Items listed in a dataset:
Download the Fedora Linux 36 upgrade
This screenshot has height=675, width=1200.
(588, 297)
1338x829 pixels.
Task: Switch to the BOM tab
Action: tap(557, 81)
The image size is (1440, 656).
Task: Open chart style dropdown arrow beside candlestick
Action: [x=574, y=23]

Problem statement —
Set every line of the data down again, word for word.

Your solution —
Download the Fedora Linux 36 upgrade
This screenshot has height=675, width=1200.
(588, 297)
1338x829 pixels.
Task: Switch to the BOM tab
Action: tap(557, 81)
The image size is (1440, 656).
Task: Open chart style dropdown arrow beside candlestick
Action: [x=574, y=23]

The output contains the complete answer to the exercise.